Ese día, hace 46 años, una patrulla militar leal al coronel Adolfo Arnoldo Majano, miembro de la Junta Revolucionaria de Gobierno, capturó a Roberto d´Aubuisson, Álvaro Saravia y otra veintena de civiles y militares que acusados de estar reunidos para conspirar en un golpe de estado contra la Junta de Gobierno instalada en octubre de 1979 y re organizada en enero de 1980 y, al mismo tiempo, orquestar una “guerra de exterminio” de subversivos de izquierda y tontos útiles acompañantes.
Una agenda perteneciente al capitán Álvaro Saravia, cuyo contenido fue descifrado por especialistas en espionaje y criptografía, determinaron que en las notas contenidas en la decomisada agenda estaba el detalle de la conspiración que llevó al asesinato de Monseñor Romero, el 24 de marzo de 1980, en lo que los asesinos confabulados llamaron Operación Piña. Todo eso es ya de dominio público y se encuentra debidamente documentado.
El hecho es importante porque sucedió mes y medio después del asesinato de Monseñor Romero y 4 meses después de que se instaló la llamada segunda Junta Revolucionaria de Gobierno, en enero de 1980, para darle forma un gobierno contrainsurgente a la medida de Estados Unidos y con la fuerte influencia del Alto Mando Militar derechista que revirtió el curso progresista que intentó iniciar la primera Junta, instalada inmediatamente después del derrocamiento del general masacrador Carlos Humberto Romero.

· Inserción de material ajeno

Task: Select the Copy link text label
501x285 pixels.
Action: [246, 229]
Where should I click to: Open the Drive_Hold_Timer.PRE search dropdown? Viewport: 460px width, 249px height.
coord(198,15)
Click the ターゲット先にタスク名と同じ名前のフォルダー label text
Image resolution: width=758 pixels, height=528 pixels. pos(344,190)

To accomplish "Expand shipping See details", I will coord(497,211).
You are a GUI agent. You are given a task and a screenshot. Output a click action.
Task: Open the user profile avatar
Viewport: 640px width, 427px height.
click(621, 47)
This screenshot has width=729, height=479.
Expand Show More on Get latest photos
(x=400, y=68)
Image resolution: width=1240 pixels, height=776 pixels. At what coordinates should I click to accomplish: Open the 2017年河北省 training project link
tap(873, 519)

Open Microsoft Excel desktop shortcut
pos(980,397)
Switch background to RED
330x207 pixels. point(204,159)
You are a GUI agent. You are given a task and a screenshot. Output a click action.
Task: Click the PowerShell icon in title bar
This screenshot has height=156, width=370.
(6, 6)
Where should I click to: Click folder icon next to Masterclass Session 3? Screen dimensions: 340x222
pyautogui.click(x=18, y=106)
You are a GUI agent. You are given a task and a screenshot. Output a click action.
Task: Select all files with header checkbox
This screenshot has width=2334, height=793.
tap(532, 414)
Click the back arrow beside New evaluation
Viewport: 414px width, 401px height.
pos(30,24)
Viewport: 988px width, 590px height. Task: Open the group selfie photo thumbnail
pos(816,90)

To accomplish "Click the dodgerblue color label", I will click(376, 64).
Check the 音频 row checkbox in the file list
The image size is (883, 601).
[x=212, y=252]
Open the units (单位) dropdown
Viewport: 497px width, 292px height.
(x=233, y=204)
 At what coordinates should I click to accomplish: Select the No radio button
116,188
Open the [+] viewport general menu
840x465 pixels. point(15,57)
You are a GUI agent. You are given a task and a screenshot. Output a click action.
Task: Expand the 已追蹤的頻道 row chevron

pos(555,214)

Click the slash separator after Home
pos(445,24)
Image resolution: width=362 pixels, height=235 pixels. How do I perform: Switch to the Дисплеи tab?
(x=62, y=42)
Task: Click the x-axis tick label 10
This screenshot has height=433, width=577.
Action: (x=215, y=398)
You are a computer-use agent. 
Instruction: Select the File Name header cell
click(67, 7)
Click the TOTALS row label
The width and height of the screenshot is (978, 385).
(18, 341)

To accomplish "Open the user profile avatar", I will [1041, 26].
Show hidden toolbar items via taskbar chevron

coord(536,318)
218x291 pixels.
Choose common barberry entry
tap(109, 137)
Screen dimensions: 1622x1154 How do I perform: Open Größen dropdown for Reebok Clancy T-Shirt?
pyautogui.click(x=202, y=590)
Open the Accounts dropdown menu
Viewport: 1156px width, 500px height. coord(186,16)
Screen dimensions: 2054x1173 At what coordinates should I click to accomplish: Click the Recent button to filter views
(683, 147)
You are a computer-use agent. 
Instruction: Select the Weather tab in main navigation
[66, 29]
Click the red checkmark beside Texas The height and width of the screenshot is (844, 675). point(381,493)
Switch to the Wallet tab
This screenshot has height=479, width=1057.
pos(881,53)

Los forcejeos de los primeros meses del año fueron notorios y determinantes. La primera Junta, progresista, fue desmantelada y sólo se quedó de los iniciales el coronel Adolfo Arnoldo Majano, de muchas simpatías en los militares jóvenes y algunos políticos progresistas; pero su situación y estabilidad en el poder era un poco precaria. La acción del 7 de mayo de 1980 tenía la intención de probar correlación de fuerzas: era un pulsito con la dinámica de los hechos políticos y militares.
La captura de d’Aubuisson y compañeros tenía una doble utilidad inmediata: hacía luz sobre el asesinato de Monseñor Romero y ponía a prueba la posibilidad de un eventual curso progresista de la Junta de Gobierno que, de por sí, ya estaba acusada de represiva y contrainsurgente.
Al final, en el forcejeo se impusieron los militares retardatarios y leales la trayectoria del estamento militar en los gobiernos del PCN y el coronel Majano salió debilitado. Como resultado, los conspiradores fueron liberados y no fueron encausados pues su reunión era inocua, estaban celebrando el Día del Soldado sanamente, dijeron, y les creyeron.
Ahí surgió como figura política notoria Roberto d´Aubuisson, mascarón de proa de la barca de violencia que se necesitaba para hacerle contrapeso a la insurgencia que estaba a punto de entrar con toda fuerza en la vida nacional. d´Aubuisson se salvó y emergió con fuerza política. Majano salió de la jugada, el movimiento cívico militar progresista de 1979 se descalabró y El Salvador entró de lleno a un esquema de insurgencia y contrainsurgencia que desangró y desgasto todo al país durante los siguientes 12 años.
Es bueno recordar esos hechos, aunque sea en sus perfiles más notorios, pues no es bueno para el país que hechos similares se repitan. La historia debe servir para educar el soberano, el ´pueblo, y evitar la repetición de errores del pasado.